Troisième opus de ce groupe phare de la scène black metal actuelle de Suède, Sworn to the Dark marque un certain détachement pour le groupe comparativement à ses deux prédécesseurs. Pour ceux qui ne connaissent pas du tout, mentionnons que Watain joue un black metal cru très mélodique, aux influences directes provenant de Mayhem (surtout de l’ère où Dead était au chant, dont Erik s’est directement influencé pour son apparence et son jeu de scène), de Celtic Frost, de Darkthrone et autres suspects de convenances (par exemple, le riff de guitare qui débute à une minute dans Legion’s of the Black Light semble sortit tout droit d’un album de Carpathian Forest) et de Dissection, ce qui est très évident sur ce nouvel album. En effet, plusieurs moments forts de Sworn To The Dark portent la signature que l’on connaît à Dissection au niveau du jeu mélodique de la guitare (voir l’excellent riff de Satan’s Hunger à 2 :38 ou le passage a 5 :14 de The Serpent’s Chalice). Rien d’étonnant quand on sait que Erik a été musicien de session pour Dissection, que son album favori de 2006 était justement Reinkaos de Dissection et que Watain a participé à la dernière tournée de Dissection l’an dernier. Sur cet album, Erik a une voix plutôt rauque, mais assez articulée pour qu’on puisse saisir la majorité des textes (anecdote, un des textes fut écrit par Belfagor d’Ofermod et un autre par Set de Dissection), et le groupe se tient souvent dans un tempo modéré pour ensuite pouvoir y aller d’une session de « blast », ce qui donne encore plus de force à ces passages. Ceux qui connaissent déjà le groupe ne seront pas déstabilisés, mais certains changements se doivent d’être mentionnés.
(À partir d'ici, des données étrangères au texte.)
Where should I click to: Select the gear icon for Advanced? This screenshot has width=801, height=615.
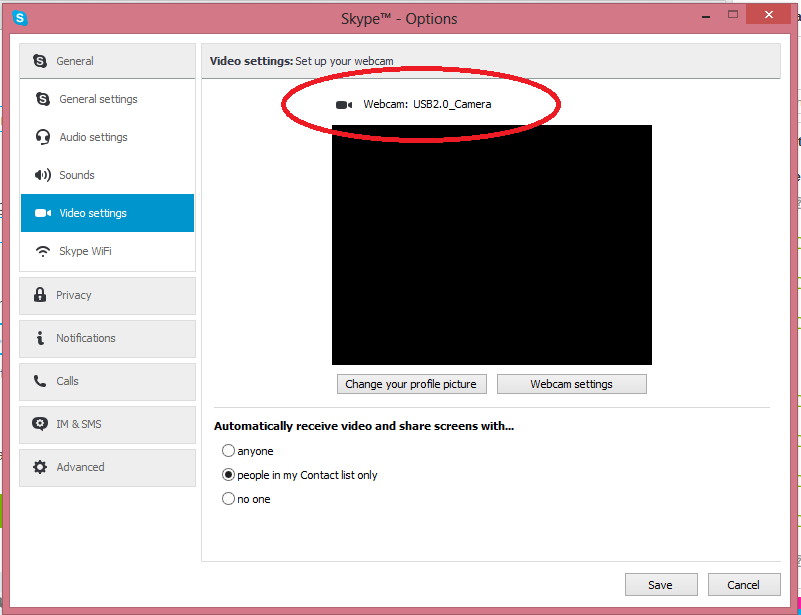coord(42,467)
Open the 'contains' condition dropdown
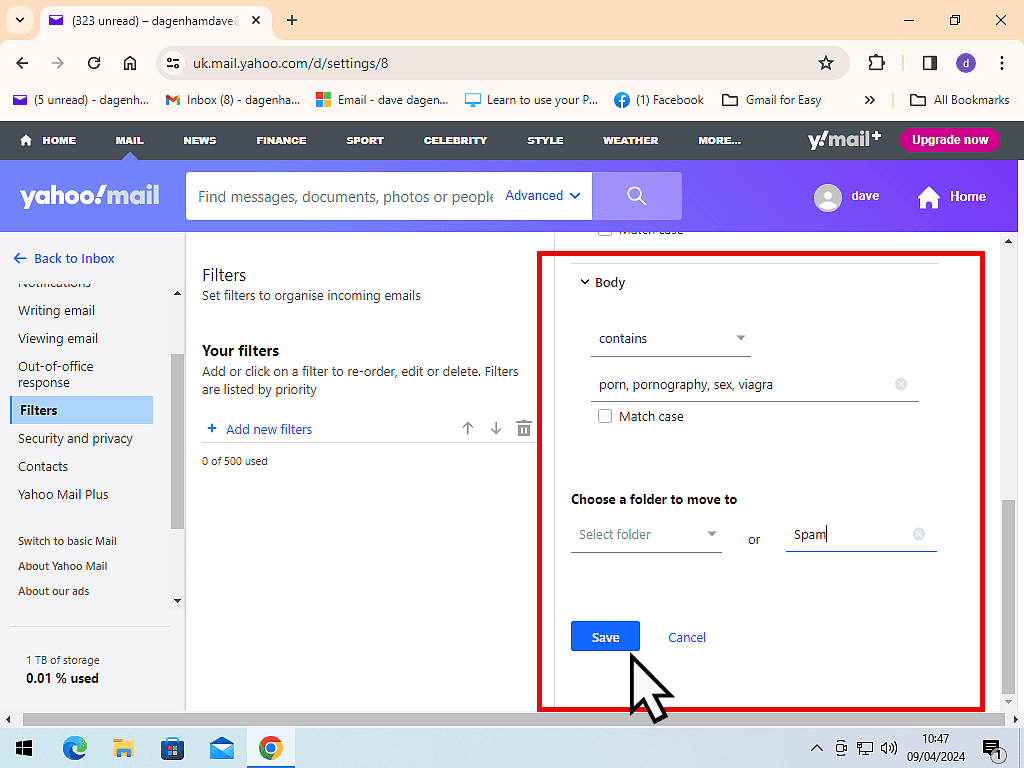 [x=670, y=339]
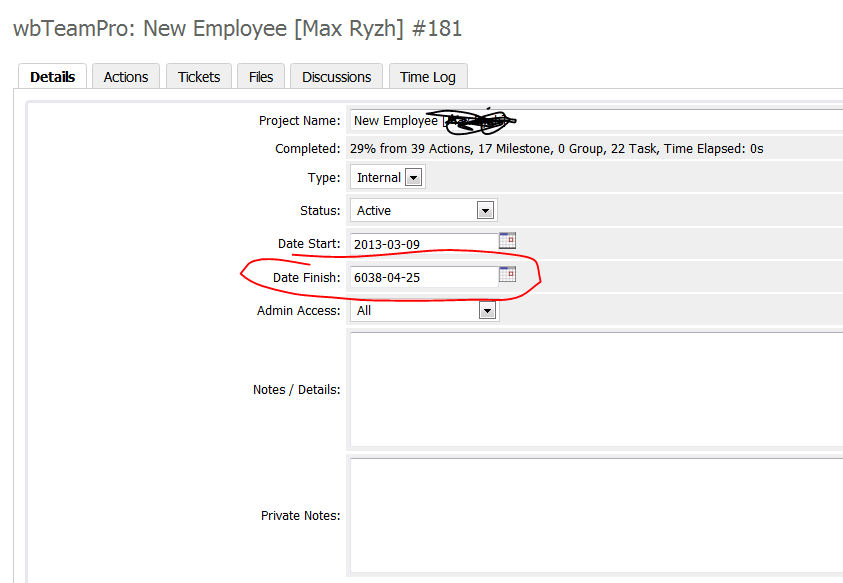Open the Actions tab
Image resolution: width=843 pixels, height=583 pixels.
(126, 77)
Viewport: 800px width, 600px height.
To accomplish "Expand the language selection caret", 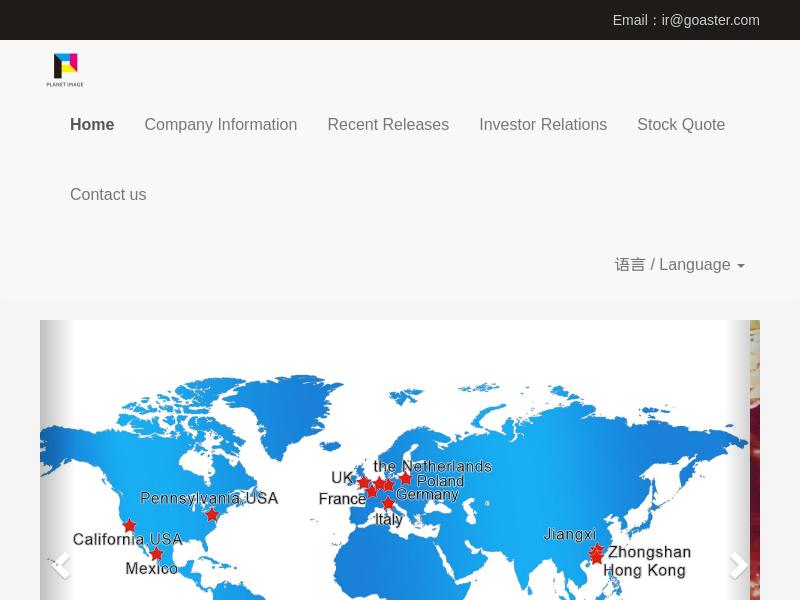I will (x=741, y=265).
Il me semble sur de dire que Sworn to the Dark est un exercice compétent et de haut calibre dans le domaine du black metal satanique : cependant le constat principal auquel on en arrive est que cet album n’est pas aussi convaincant que Casus Luciferi, l’album précédent. Par souci de pouvoir rejoindre un public plus grand avec cet album, Erik (chant/basse), H.(batterie) et P.(guitare) ont pris la décision de polir, de donner de la puissance à la production et Erik a minimisé les réflexions théolo-philosophiques pour joindre à ces nouvelles pièces des textes plus dénudés au niveau des figures de styles académiques.
Le son plus clair et professionnel de Sworn to the Dark a plusieurs avantages : la clareté des instruments est la bienvenue (spécialement pour entendre le jeu de batterie de H.) mais une certaine agressivité fut perdue en cours de route. Est-ce dû à la production ou tout simplement à cause des nouvelles compositions elles-mêmes? Car il faut mentionner que les pièces souffrent d’un problème majeur : elles sont un peu trop longues (quelques-unes allant jusqu'à 7-8 minutes) et elles s’essoufflent en cours de route. La ou Casus Luciferi et Rabid’s Death Curse étaient victorieux, c’était par la solidité des pièces : leur aspect direct, sans superflu. Ici certaines pièces s’étirent ce qui fait perdre en partie à Watain la conviction profonde qui semblait animer leur violence sonore.
L’album est tout de même de très grande qualité et beaucoup plus accessible que les deux précédents et mérite qu’on s’y arrête, et ceux et celles qui désirent un bon album de black metal ayant une production décente n’ont plus à chercher. Comme nous n’aurons malheureusement pas la chance de voir Watain en sol canadien cette année, voici une raison de plus de donner une écoute a cet album. Excellent black metal de haut calibre autant au niveau de la présentation visuelle (mettez la main sur la version vinyle ou digipack, ça en vaut la peine) que sonore, mais provenant de Watain qui avait mis la barre très haute avec Casus Luciferi, on s’attendait à plus.